[Work order] Repeat precisely the span of lines below that opens with the line containing "Click the 0 days resolution time field" and closes with the line containing "Screen dimensions: 326x362", both included.

Collected data
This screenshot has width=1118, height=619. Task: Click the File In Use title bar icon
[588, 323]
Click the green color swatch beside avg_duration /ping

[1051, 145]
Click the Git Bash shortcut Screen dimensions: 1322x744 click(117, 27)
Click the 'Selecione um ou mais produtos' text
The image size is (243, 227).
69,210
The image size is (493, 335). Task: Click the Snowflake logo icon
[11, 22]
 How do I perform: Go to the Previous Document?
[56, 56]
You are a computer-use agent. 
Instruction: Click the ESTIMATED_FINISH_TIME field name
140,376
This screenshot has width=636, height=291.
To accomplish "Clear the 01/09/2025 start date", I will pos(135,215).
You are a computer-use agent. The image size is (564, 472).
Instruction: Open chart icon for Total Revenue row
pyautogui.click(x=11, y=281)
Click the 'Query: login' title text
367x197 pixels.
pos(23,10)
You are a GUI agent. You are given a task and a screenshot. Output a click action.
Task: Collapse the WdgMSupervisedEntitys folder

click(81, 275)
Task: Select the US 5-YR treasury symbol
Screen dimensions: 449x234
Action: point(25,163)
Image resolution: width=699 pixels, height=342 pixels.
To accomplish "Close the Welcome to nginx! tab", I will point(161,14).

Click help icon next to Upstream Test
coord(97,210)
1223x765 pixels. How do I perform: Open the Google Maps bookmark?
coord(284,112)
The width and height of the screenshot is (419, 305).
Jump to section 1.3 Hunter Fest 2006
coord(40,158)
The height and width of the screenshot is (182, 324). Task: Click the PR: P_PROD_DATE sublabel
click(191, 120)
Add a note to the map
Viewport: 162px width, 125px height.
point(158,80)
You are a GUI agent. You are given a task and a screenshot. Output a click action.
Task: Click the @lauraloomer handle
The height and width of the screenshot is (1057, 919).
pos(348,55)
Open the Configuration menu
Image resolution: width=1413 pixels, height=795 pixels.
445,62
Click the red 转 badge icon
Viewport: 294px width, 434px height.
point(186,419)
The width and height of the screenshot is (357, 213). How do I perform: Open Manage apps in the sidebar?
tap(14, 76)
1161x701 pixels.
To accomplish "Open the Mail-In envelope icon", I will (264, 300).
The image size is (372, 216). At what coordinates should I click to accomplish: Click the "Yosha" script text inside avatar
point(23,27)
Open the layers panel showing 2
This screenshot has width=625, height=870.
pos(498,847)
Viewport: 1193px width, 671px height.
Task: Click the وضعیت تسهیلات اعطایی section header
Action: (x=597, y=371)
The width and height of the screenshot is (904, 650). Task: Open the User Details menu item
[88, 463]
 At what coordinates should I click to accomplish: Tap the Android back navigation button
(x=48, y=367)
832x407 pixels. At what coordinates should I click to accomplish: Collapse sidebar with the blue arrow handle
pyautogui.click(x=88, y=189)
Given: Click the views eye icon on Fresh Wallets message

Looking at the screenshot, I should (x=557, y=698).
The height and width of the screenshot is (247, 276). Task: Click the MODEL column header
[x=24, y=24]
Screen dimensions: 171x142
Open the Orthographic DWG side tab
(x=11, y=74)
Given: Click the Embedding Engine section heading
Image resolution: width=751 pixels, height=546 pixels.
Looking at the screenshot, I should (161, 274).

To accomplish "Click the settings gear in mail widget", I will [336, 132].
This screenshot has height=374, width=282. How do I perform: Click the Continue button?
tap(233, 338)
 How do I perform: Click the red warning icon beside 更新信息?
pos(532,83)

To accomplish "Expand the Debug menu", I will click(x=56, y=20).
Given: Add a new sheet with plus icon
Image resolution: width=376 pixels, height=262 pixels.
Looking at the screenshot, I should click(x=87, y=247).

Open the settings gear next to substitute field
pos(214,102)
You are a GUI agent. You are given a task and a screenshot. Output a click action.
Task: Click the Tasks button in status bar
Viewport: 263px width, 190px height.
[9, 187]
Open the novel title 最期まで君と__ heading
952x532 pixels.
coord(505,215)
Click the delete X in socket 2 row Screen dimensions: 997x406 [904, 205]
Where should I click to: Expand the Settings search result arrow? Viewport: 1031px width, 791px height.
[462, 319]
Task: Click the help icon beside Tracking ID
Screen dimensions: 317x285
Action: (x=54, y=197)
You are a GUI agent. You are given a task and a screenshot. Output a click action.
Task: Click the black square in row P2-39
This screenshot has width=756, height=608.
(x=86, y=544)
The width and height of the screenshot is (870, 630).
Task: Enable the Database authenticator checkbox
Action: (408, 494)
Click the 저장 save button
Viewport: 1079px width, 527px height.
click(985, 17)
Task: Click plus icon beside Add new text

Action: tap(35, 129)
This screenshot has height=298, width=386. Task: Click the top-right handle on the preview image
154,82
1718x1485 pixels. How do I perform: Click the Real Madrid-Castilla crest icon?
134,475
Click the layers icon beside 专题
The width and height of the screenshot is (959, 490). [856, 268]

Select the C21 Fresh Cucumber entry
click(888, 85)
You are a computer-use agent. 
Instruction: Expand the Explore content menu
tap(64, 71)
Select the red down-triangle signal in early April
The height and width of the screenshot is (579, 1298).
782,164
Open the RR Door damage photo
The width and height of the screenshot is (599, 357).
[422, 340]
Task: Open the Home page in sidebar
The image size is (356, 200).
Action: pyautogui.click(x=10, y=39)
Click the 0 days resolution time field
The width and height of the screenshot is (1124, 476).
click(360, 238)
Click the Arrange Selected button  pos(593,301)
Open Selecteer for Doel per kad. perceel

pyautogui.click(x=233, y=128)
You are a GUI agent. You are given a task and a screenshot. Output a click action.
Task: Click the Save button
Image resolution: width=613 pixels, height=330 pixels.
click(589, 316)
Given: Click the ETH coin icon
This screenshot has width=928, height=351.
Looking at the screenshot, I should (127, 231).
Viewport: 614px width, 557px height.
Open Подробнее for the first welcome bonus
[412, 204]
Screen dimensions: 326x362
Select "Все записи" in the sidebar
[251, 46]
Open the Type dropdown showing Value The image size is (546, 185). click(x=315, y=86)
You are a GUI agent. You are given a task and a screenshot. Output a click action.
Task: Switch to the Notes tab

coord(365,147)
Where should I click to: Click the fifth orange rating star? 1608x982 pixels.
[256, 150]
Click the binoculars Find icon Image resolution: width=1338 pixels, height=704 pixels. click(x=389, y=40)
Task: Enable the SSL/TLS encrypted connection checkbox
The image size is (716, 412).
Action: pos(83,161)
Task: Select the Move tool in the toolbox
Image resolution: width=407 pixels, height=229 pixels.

[Result]
Click the 0 days resolution time field
The width and height of the screenshot is (1124, 476).
click(360, 238)
Click the Arrange Selected button  pos(593,301)
Open Selecteer for Doel per kad. perceel

pyautogui.click(x=233, y=128)
You are a GUI agent. You are given a task and a screenshot. Output a click action.
Task: Click the Save button
Image resolution: width=613 pixels, height=330 pixels.
click(589, 316)
Given: Click the ETH coin icon
This screenshot has width=928, height=351.
Looking at the screenshot, I should (127, 231).
Viewport: 614px width, 557px height.
Open Подробнее for the first welcome bonus
[412, 204]
Screen dimensions: 326x362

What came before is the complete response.